Dorothy Knowles Canadian, b. 1927
Dorothy Knowles is without a doubt one of Canada’s most extraordinary landscape artists. Born in 1927 in Saskatoon, Knowles studied at the University of Saskatchewan. The turning point of her career came when she began attending (and became heavily involved with) the famous Emma Lake workshops in the 1950s, along with her husband and fellow artist William Perehudoff. In the early 60s these workshops led Knowles to meet famed art critic Clement Greenberg, who encouraged her to paint nature and landscapes rather than to pursue abstract painting. Her major influences consist of the Post-Painterly Abstraction of the 1960s-70s, Impressionism, and English water color traditions. While her paintings are primarily representational, Knowles’ work has an element of abstraction that is often overlooked due to the nature of her work and the subtlety with which she expresses her influences. Her signature style consists of big, airy skies, sometimes full of clouds, and grasslands in the foreground, showcasing the intimate details of the prairies of Western Canada. Her unique approach to art wasn’t just a matter of thinned down paint — the diluted acrylic of her early years and subsequently oil paint interacted with a network of charcoal drawings. Her paintings resemble watercolours in a superficial sense. Her charcoal drawings not only arrange the elements of landscape in space, but also create a web-like network that holds the picture surface together.
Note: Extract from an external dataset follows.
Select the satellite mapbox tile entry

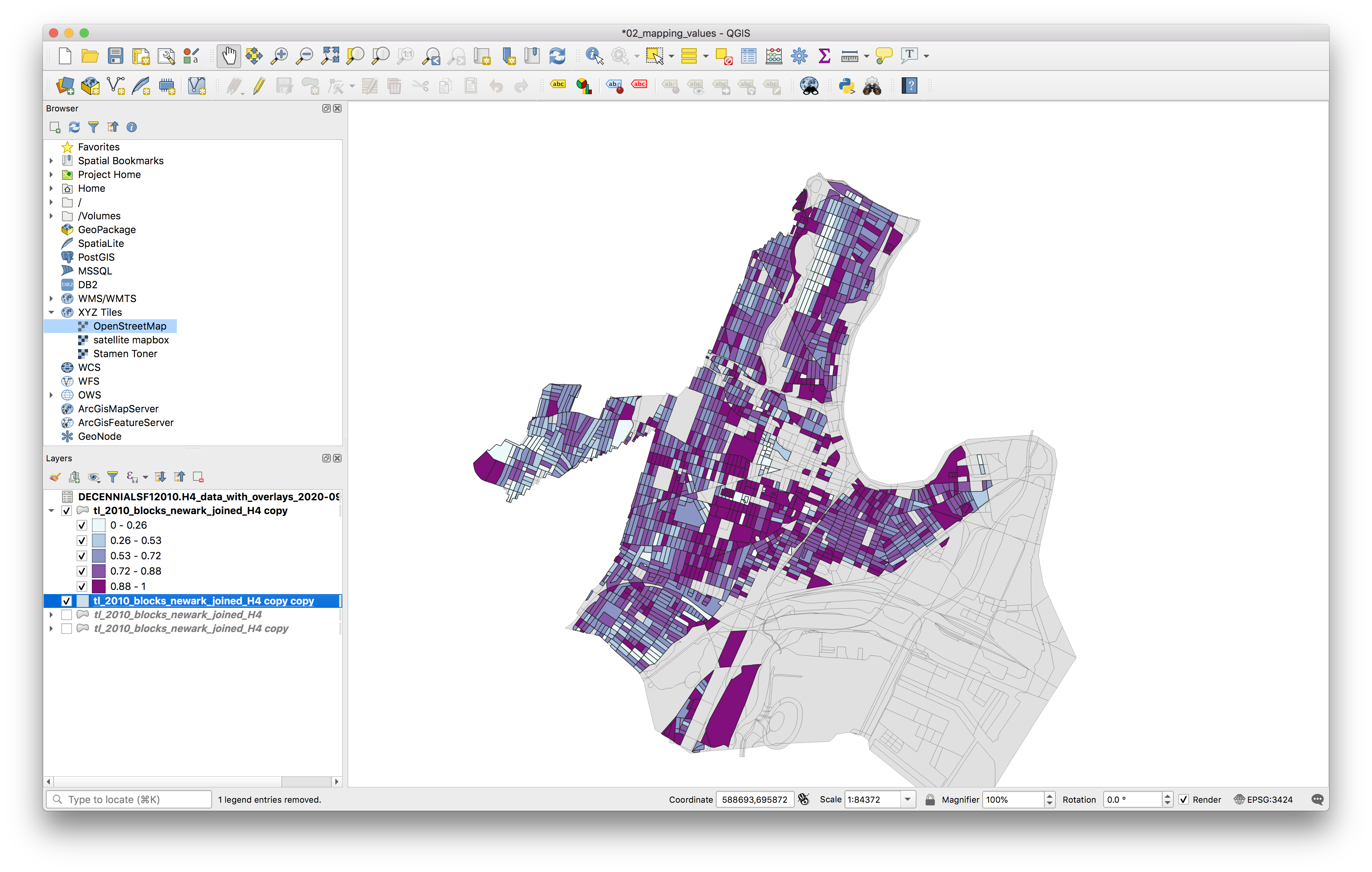tap(131, 340)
Throughout her career, Knowles has exhibited in established galleries and museums (including the Art Gallery of Ontario, Toronto) and several touring exhibitions to regional museums across Canada. She was the subject of a recent exhibition at the Remai Modern Art Museum in Saskatoon, SK from the 31st of August to the 20th of January, 2019.
The list of major corporate and public collections that hold her works is extensive, including the National Gallery of Canada, Ottawa; The Art Gallery of Ontario, Toronto; Musée d'art contemporain de Montréal, Montreal; Mendel Art Gallery, Saskatoon; Edmonton Art Gallery, Edmonton; the Boston Museum, Boston; and others. Knowles has also amassed a variety of honors and awards, including being selected for a Canada Postage Stamp in 1987, becoming a member of the Order of Canada in 2004, and receiving the Centennial Medal of Saskatchewan just a year later. As the former director of the Edmonton and Mendel Art Gallery, Terry Fenton, said: “she had grown in a stature as one of the most important Canadian painters since Emily Carr.”